Preprocessing

preprocessing.dendrogram(adata, cluster_header, *, tl_kwargs={}, pl_kwargs={}, save=False, figsize=None, output_folder='', outputfilename_suffix='')

Generating a dendrogram from the AnnData object.

Parameters

adata: AnnData
Annotated data matrix.

cluster_header: str
Column in adata.obs storing cell annotation. Passed into scanpy’s dendrogram as groupby.

tl_kwargs: dict
Additional parameters to pass to sc.tl.dendrogram.

pl_kwargs: dict
Additional parameters to pass to sc.pl.dendrogram.

save: bool | str (default: False)
Whether to save plot in output_folder. If string, choose the type of file to save as (‘png’(default), ‘svg’, ‘pdf).

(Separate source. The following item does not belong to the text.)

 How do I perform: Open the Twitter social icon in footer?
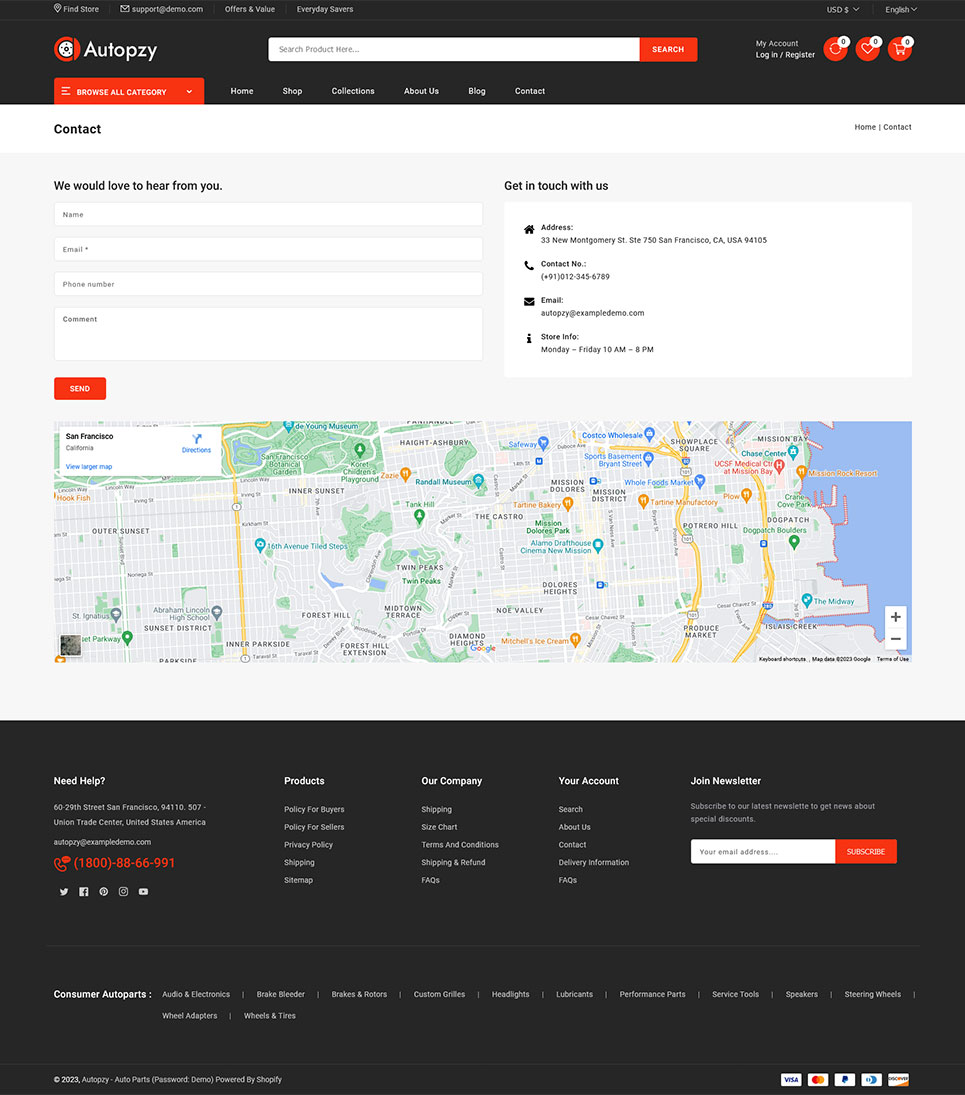tap(64, 892)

figsize: tuple (default: (12, 2))
figure.figsize for plt.rc_context.

output_folder: str (default: “”)
Output folder. Created if doesn’t exist.

outputfilename_suffix: str (default: “”)
Suffix for all output files.

Returns

does not return anything. Adds adata.uns[“dendrogram_{cluster_header}”] to passed in adata.

preprocessing.prep_medians(adata, cluster_header, use_mean=False, positive_genes_only=True, plot=False)

Calculating the median expression matrix. Subsetting adata if positive_genes_only = True.

Parameters

adata: AnnData
Annotated data matrix.

cluster_header: str
Column in adata.obs storing cell annotation.

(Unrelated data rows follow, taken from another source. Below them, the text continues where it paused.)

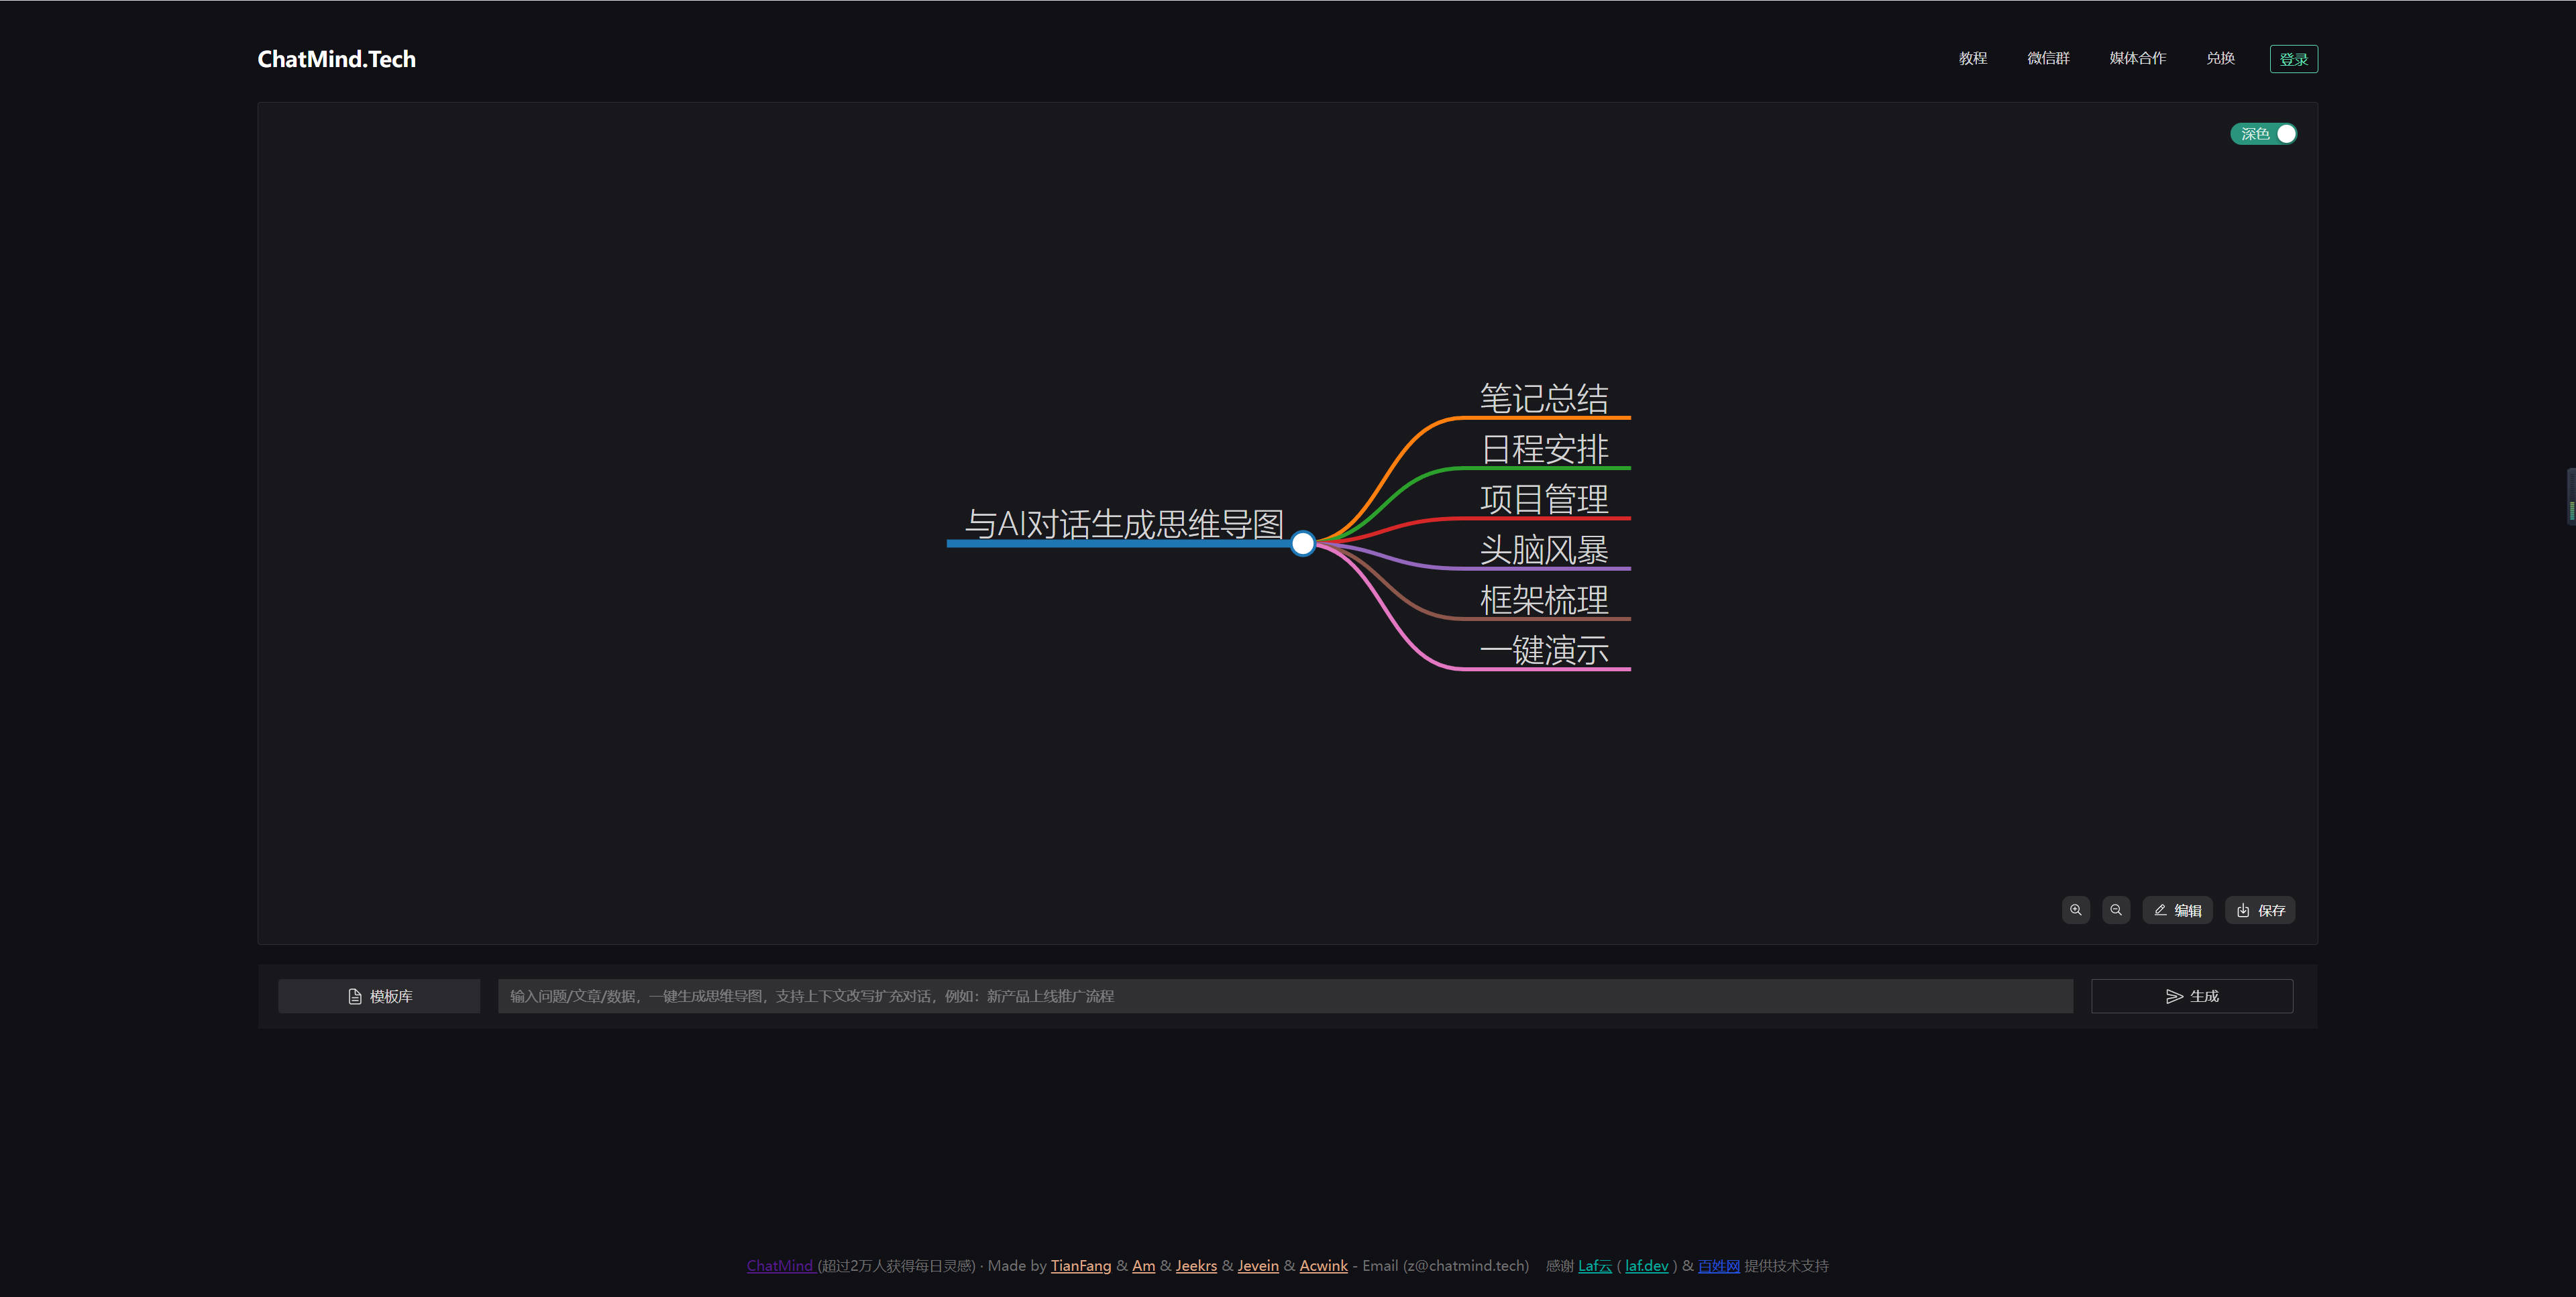This screenshot has height=1297, width=2576.
Task: Go to 媒体合作 in top navigation
Action: 2137,58
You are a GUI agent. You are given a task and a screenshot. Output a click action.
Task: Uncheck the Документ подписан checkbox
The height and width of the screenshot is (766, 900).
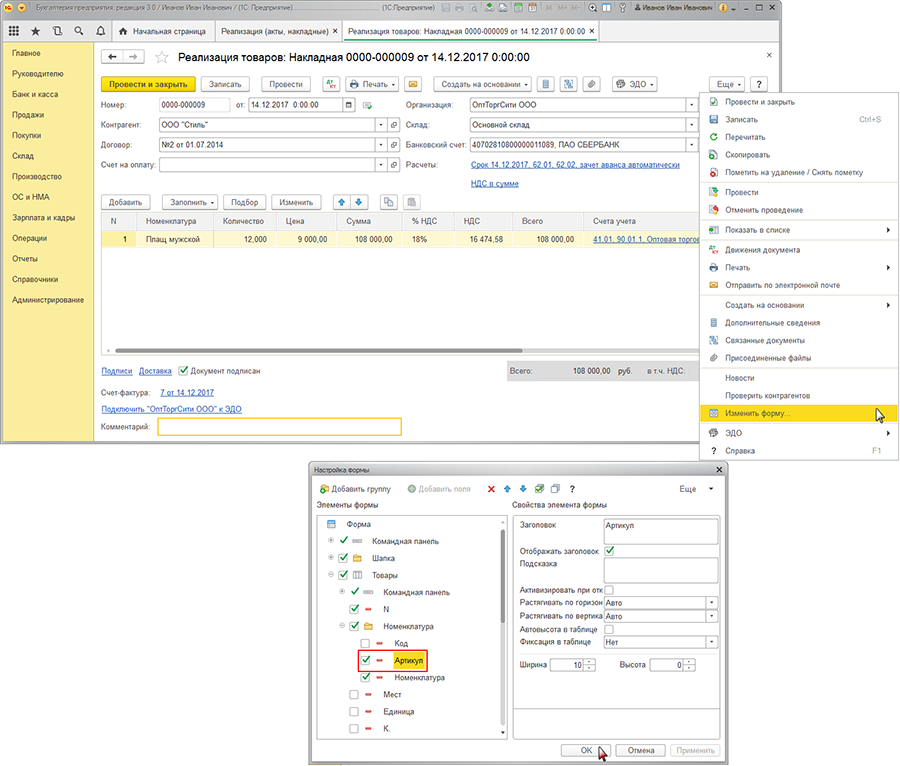(x=183, y=370)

use_mean: bool (default: False)
Whether to use the mean (vs median) for minimum gene expression threshold.

positive_genes_only: bool (default: True)
Whether to subset AnnData to only have genes with median/mean expression greater than 0.

Returns

adata: AnnData: AnnData with median expression values stored in adata.varm[“medians_{cluster_header}”].

preprocessing.get_medians(adata, cluster_header, use_mean=False)

Calculating the median (mean) expression per gene for each cluster_header.

Parameters

adata: AnnData
Annotated data matrix.

cluster_header: str
Column in adata.obs storing cell annotation.

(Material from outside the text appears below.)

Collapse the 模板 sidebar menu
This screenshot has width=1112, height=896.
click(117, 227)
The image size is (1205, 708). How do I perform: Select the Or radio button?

use_mean: bool (default: False)
Whether to use the mean (vs median) for minimum gene expression threshold.

Returns

cluster_medians: pd.DataFrame: Gene-by-cluster median (mean) expression dataframe.

preprocessing.prep_binary_scores(adata, cluster_header, medians_header='medians_')

Calculating the binary scores of each gene per cluster_header.

Parameters

adata: AnnData
Annotated data matrix.

cluster_header: str
Column in adata.obs storing cell annotation.

medians_header: str (default: “medians_{cluster_header}”)
Key in adata.varm storing median expression matrix.

Returns

adata: AnnData: AnnData with binary scores stored in adata.varm[“binary_scores_{cluster_header}”].

preprocessing.plot_varm(adata, varm_key, nonzero=False, scale=None, figsize=(6, 4), show=True, save=False, output_folder='')

Plotting histogram of median expression per gene per cluster.

Parameters:

adata: AnnData
Annotated data matrix.

varm_key: str
Key in adata.varm storing calculated medians or binary scores.

nonzero: bool
Whether to remove zeros from histogram.

scale: str
How to scale the y-axis.

figsize: tuple
Width and height of plot.

show: bool
Whether to show the plot.

save: bool | str (default: False)
Whether to save plot. If string, choose the type of file to save as (“png”, “svg”, “pdf”).

output_folder: str (default: “”)
Output folder for output files.

Returns:

fig: matplotlib.pyplot.figure: Histogram of adata.varm[varm_key]

preprocessing.spaceTx_genefilter(adata, lower_percentile=0.1, upper_percentile=0.99, min_txLength=700, species='human', species_dict=None, gencode_folder='gencode_annotation')

Filtering genes for spatial gene probe panel design.

Parameters

adata: AnnData
Annotated data matrix.

lower_percentile: float (default: 0.1)
Lower quartile percentile to filter non-0 median gene expression.

upper_percentile: float (default: 0.99)
Upper quartile percentile to filter non-0 median gene expression.

min_txLength: int (default: 700)
Minimum transcript length.

species: [“human”, “mouse”, “other”] (default: “human”)
Species relating to gencode_annotation.

Returns

adata: AnnData: Subset AnnData based on lower_percentile, upper_percentile, min_txLength.